Login endpoint - Amazon Cognito
Services or capabilities described in Amazon Web Services documentation might vary by Region. To see the differences applicable to the China Regions, see Getting Started with Amazon Web Services in China (PDF).

Login endpoint

The login endpoint is an authentication server and a redirect destination from the Authorize endpoint. It's the entry point to the hosted UI when you don't specify an identity provider. When you generate a redirect to the login endpoint, it loads the login page and presents the authentication options configured for the client to the user.


The login endpoint is a component of the hosted UI. In your app, invoke federation and hosted UI pages that redirect to the login endpoint. Direct access by users to the login endpoint isn't a best practice.

hosted UI sign-in page

GET /login

The /login endpoint only supports HTTPS GET for your user's initial request. Your app invokes the page in a browser like Chrome or Firefox. When you redirect to /login from the Authorize endpoint, it passes along all the parameters that you provided in your initial request. The login endpoint supports all the request parameters of the authorize endpoint. You can also access the login endpoint directly. As a best practice, originate all your users' sessions at /oauth2/authorize.

Example – prompt the user to sign in

This example displays the login screen.

GET https://mydomain.auth.us-east-1.amazoncognito.com/login? response_type=code& client_id=ad398u21ijw3s9w3939& redirect_uri=https://YOUR_APP/redirect_uri& state=STATE& scope=openid+profile+aws.cognito.signin.user.admin
Example – response

The authentication server redirects to your app with the authorization code and state. The server must return the code and state in the query string parameters and not in the fragment.

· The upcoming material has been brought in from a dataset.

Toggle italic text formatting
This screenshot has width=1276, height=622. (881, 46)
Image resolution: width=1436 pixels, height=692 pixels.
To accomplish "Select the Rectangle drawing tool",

HTTP/1.1 302 Found Location: https://YOUR_APP/redirect_uri?code=AUTHORIZATION_CODE&state=STATE

User-initiated sign-in request

After your user loads the /login endpoint, they can enter a user name and password and choose Sign in. When they do this, they generate an HTTPS POST request with the same header request parameters as the GET request, and a request body with their username, password, and a device fingerprint.